> TO DO: Those lines of the following listing which contain the string "computer" should be returned.

^^^^

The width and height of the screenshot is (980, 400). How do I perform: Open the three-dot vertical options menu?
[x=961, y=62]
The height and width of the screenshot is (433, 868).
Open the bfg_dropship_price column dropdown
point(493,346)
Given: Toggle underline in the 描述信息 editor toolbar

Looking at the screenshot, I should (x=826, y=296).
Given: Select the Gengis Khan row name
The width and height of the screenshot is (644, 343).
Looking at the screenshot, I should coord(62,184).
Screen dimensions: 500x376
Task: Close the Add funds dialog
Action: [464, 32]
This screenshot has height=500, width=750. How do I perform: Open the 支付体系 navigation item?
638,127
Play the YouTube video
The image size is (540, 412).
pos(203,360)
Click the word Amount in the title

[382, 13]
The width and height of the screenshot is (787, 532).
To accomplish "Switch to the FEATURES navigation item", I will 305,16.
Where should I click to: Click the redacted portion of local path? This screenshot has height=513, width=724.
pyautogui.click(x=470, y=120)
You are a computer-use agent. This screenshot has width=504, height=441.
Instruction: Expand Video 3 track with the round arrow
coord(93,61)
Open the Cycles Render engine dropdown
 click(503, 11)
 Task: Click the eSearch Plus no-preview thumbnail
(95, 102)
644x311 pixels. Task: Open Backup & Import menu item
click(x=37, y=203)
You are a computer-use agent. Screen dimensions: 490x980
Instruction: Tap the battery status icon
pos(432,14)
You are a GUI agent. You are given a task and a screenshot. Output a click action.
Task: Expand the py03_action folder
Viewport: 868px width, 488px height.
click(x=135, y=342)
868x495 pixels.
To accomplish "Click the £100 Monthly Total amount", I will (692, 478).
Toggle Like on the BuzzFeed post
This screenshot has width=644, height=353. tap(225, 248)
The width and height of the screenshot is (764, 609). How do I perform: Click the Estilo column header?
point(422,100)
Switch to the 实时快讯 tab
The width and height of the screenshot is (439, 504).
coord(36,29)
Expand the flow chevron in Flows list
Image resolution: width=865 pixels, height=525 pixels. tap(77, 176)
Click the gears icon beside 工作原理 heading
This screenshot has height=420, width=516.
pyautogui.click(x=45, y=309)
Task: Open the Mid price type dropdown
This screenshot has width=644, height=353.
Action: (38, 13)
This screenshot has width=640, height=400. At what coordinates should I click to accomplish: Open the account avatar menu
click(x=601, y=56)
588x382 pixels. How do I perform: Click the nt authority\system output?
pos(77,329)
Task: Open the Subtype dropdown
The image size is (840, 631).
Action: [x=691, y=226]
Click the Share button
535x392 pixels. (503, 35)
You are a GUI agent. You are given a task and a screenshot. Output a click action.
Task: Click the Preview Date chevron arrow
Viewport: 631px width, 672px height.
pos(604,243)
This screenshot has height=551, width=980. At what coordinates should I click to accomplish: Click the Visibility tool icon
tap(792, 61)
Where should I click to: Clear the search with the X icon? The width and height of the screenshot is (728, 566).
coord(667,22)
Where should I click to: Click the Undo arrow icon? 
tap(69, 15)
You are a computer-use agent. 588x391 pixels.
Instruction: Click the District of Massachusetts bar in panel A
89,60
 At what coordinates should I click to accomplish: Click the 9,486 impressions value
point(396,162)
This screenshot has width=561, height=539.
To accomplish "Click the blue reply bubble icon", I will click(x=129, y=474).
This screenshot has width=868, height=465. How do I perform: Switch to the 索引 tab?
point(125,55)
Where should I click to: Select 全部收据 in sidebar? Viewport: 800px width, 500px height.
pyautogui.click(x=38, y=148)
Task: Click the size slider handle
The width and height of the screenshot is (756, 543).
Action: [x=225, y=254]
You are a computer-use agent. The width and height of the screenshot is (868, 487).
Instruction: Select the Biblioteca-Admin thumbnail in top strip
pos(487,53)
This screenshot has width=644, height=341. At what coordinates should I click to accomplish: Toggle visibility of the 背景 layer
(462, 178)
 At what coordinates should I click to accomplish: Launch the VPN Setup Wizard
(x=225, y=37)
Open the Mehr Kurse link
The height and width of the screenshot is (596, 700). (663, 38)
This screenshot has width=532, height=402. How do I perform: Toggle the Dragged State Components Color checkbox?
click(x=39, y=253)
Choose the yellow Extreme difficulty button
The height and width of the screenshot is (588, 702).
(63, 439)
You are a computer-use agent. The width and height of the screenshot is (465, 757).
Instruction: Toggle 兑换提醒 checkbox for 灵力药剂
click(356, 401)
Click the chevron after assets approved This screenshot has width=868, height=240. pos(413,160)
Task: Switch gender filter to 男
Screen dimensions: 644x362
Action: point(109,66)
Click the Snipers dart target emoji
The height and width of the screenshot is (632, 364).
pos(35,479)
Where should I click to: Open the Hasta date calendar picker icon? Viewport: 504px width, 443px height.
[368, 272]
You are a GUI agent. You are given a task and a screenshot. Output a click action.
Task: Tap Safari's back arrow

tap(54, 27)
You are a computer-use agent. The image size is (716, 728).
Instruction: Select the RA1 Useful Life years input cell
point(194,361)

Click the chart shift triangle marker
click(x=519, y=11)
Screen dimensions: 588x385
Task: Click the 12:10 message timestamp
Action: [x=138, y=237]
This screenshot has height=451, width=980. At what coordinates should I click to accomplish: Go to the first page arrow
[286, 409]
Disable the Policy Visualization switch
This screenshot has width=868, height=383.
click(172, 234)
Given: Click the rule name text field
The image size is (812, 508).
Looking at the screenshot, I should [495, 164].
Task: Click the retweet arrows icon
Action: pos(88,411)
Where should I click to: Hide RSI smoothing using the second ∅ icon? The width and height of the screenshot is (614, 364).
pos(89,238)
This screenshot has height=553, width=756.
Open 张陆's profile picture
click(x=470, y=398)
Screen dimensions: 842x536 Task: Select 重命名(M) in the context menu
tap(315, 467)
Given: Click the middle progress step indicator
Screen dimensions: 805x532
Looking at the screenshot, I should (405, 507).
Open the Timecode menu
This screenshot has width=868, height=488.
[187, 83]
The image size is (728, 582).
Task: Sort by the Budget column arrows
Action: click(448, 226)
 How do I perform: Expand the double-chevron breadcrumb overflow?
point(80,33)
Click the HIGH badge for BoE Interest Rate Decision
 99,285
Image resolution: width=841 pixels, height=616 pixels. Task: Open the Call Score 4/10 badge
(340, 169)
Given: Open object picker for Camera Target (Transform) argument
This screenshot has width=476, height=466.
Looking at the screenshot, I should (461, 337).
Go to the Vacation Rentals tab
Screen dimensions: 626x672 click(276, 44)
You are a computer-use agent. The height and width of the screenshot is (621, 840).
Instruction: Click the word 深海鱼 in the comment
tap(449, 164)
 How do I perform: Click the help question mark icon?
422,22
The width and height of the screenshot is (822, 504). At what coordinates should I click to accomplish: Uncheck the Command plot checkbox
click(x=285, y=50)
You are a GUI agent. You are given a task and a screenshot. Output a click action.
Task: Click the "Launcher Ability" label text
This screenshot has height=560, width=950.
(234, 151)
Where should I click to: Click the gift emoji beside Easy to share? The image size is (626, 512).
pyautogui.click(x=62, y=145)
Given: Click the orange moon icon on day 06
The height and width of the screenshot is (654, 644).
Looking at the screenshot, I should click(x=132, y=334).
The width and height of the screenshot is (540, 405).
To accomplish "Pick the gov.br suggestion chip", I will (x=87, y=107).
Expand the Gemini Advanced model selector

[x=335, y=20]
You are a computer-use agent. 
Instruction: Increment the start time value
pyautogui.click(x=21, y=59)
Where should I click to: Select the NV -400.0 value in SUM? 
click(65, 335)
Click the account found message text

^^^^

> RESULT BELOW:
You are a computer-use agent. This screenshot has width=504, height=441.
You are a computer-use agent. Screen dimensions: 490x980
You are a computer-use agent. 588x391 pixels.
You are a computer-use agent. The width and height of the screenshot is (868, 487).
You are a computer-use agent. The width and height of the screenshot is (465, 757).
You are a computer-use agent. The image size is (716, 728).
You are a computer-use agent. The height and width of the screenshot is (621, 840).
You are a computer-use agent. 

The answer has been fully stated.